That’s a shame, too, because the characters that flipflop the worst are also the best. Henwick is terrific at both kicking an incredible amount of ass and fully embodying the precise emotions necessary for whatever inexplicable turn is written for her. It’s a flexibility shared with Stroup as Joy, a fascinating character turned plot midwife that is only marginally saved by Stroup’s ability to be entirely and exceptionally that thing.

Iron Fist — Season 1

Perhaps some of this could have been excused if the show went hard in the other direction and was singularly focused on being the MCU’s kung fu action series. Too bad these are some of the most harried, indigestible, uninformed, and boring fight sequences I’ve ever seen. You don’t even have to go far to see how story can inform action; just go look at Daredevil and how each character fits well within their own role within each fight.

But with Iron Fist, the action feels superficial—perfunctory, really. Aside from one fight in the latter parts of the show with a drunken master Zhou Cheng (Lewis Tan), everyone fights in the same style with the same effectivity. Danny should be the peak of martial arts as the Iron Fist but he seems to fall to various henchmen for no reason other than to gin up artificial drama in the moment. Worse than that, it perpetually confuses the idea that fast cuts results in excitement (with this scene being the worst offender of them all).

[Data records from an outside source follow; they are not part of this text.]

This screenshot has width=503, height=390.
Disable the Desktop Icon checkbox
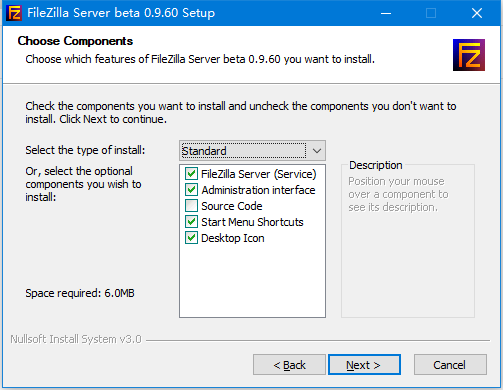[x=191, y=238]
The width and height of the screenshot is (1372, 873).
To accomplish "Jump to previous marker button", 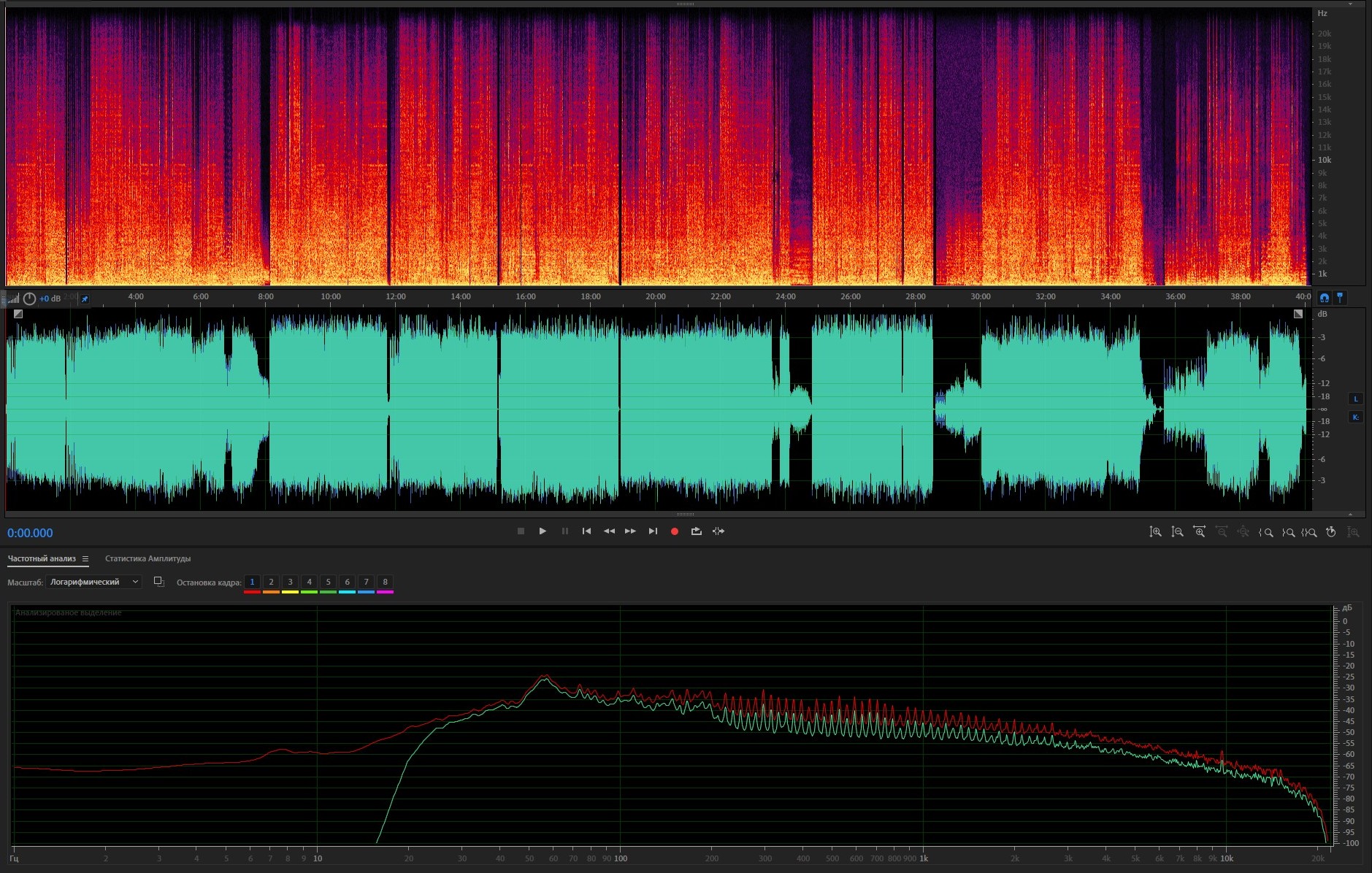I will click(x=586, y=531).
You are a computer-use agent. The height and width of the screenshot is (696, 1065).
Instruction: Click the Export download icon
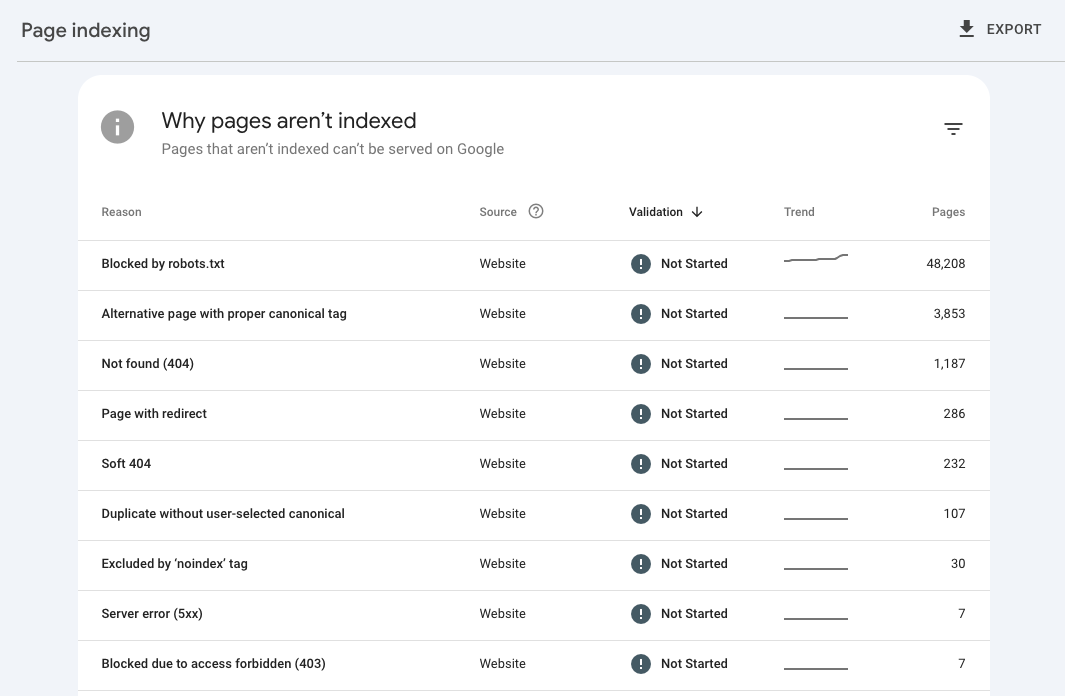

Even in the aforementioned fight with Zhou, it may be the best-looking of the show, but it’s just as poorly constructed. Impacts fail to feel real and cause and effect appear to be in a long distance relationship. There are no moments to breathe in and comprehend the geography, making the entire interaction play out as poorly and confusing as anything in Colombiana despite taking place in a mostly empty and perfectly square courtyard with just two combatants.

Iron Fist — Season 1

While not the sole reason these fight scenes would be so underwhelming, it appears that a contributing factor was that production was rushed to the point Jones was learning choreography minutes before filming it. And honestly, I’d like to attribute that to every problem the show has. It has a lot to deal with. Setting up the entire premise for The Defenders, updating the racial insensitivities of the source material, finding itself in the midst of a tired and uninteresting protagonist.

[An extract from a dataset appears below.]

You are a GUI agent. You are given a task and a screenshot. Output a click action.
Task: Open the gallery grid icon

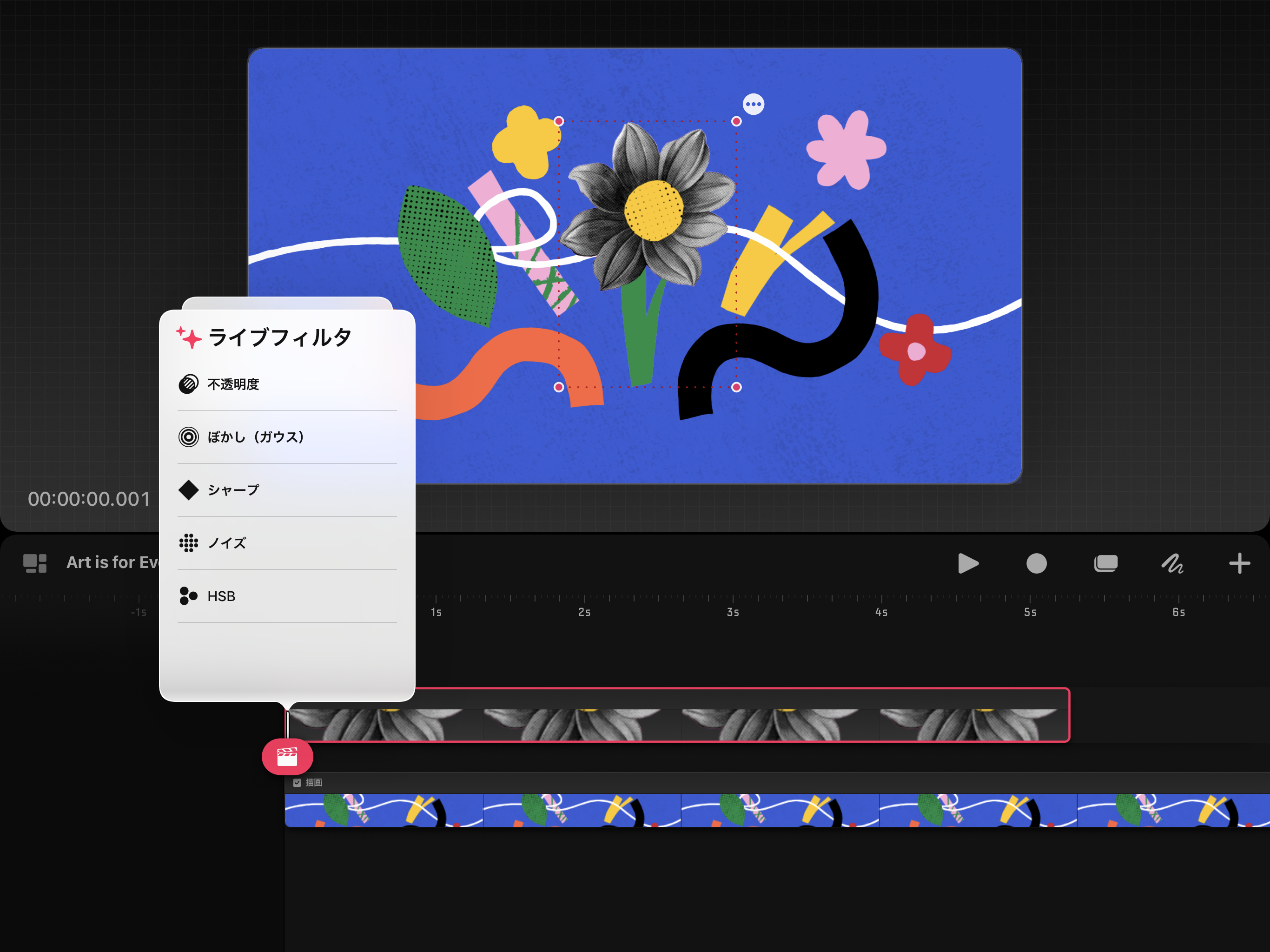pyautogui.click(x=35, y=563)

That, of course, doesn’t excuse any of the show’s plethora of problems. For every one good thing, there seems to be a deluge of bad things behind it. For every solid performance by Henwick or Stroup, there’s another look at Pelphrey’s contradictory underwhelming overacting delivered at a glacial pace. For every time Claire Temple (Rosario Dawson) or Jeri Hogarth (Carrie-Anne Moss) do, like, anything (seriously, they are the highlights of the season), you have Danny being a painfully unaware and terrible person.

Jones is half right in his defense of this show; it’s not for critics. In fact, it’s not for anyone. Iron Fist fails to do a lot of things. It’s sloppy, it’s often incomprehensible, and it’s wasteful of what it does manage to get right. But worst of all, it commits the cardinal sin of just being boring.